== THE TASK ==
Copy the Ronald Bell text between "Ronald Nathan Bell" and "Hall of Fame.", inclusive, but swap "saxophonist" for "trumpeter".

= Ronald Bell (musician) =

American musician (1951–2020)

Ronald Nathan Bell (November 1, 1951–September 9, 2020) also known as Khalis Bayyan, was an American composer, singer, songwriter, arranger, producer, saxophonist and co-founding member of Kool & the Gang. The band recorded nine No. 1 R&B singles in the 1970s and 1980s, including its No. 1 pop single "Celebration". The group is honored on the Hollywood Walk of Fame and was inducted into the Songwriters Hall of Fame and Rock and Roll Hall of Fame.

==Early life==
Bell was born in Youngstown, Ohio, to Aminah Bayyan (1932–2014) and Robert "Bobby" Bell (1929–1985). His father was a professional boxer and Golden Gloves amateur boxing winner. Training in Elwood, New York, Bobby Bell had hung out with jazz players and became friends with Miles Davis and Thelonious Monk, who lived in the same apartment building as he did.

== PROVIDED INFORMATION ==
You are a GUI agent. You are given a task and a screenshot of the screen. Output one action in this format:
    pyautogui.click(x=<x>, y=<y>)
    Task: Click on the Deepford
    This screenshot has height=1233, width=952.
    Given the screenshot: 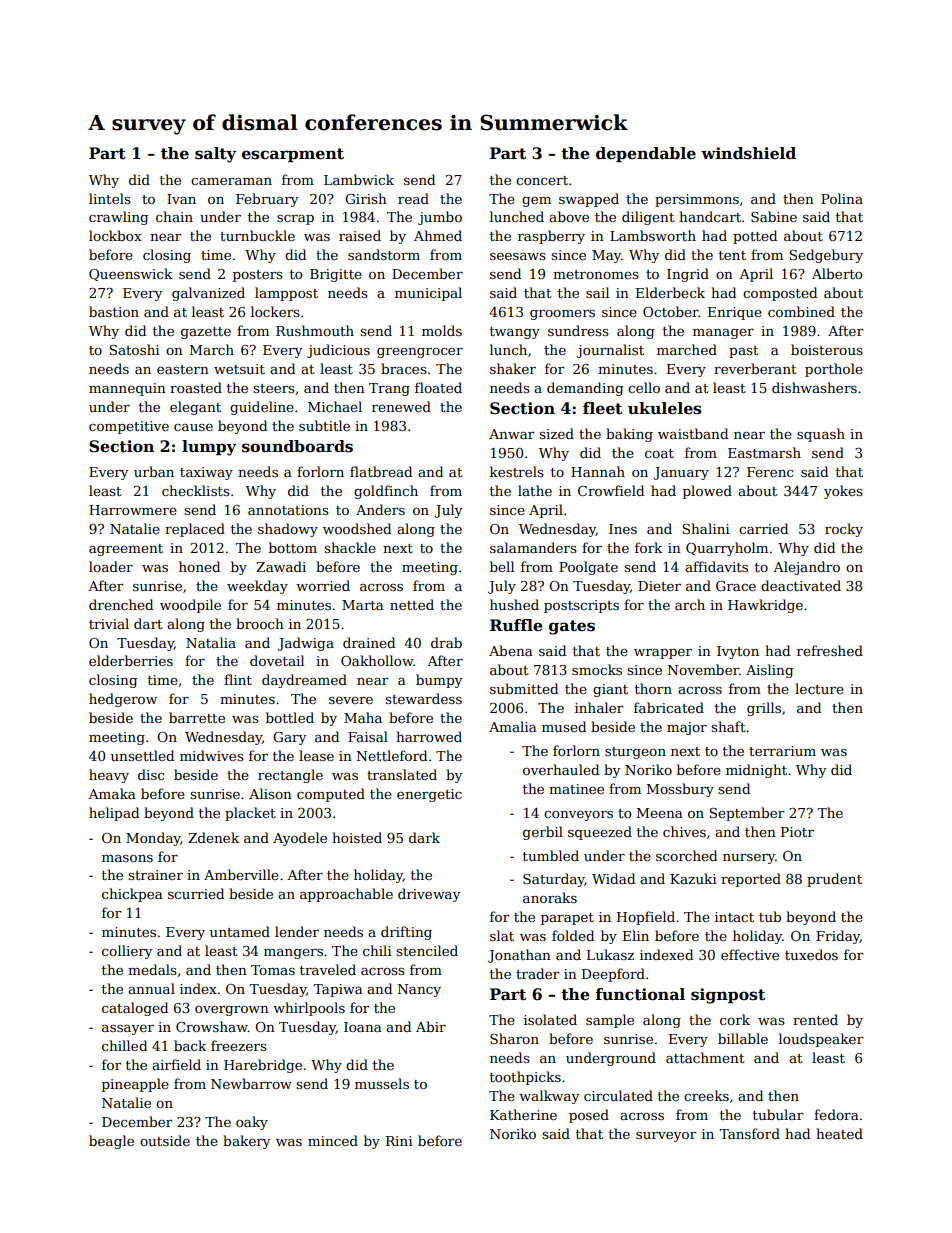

== PROBLEM SOLUTION ==
Ronald Nathan Bell (November 1, 1951–September 9, 2020) also known as Khalis Bayyan, was an American composer, singer, songwriter, arranger, producer, trumpeter and co-founding member of Kool & the Gang. The band recorded nine No. 1 R&B singles in the 1970s and 1980s, including its No. 1 pop single "Celebration". The group is honored on the Hollywood Walk of Fame and was inducted into the Songwriters Hall of Fame and Rock and Roll Hall of Fame.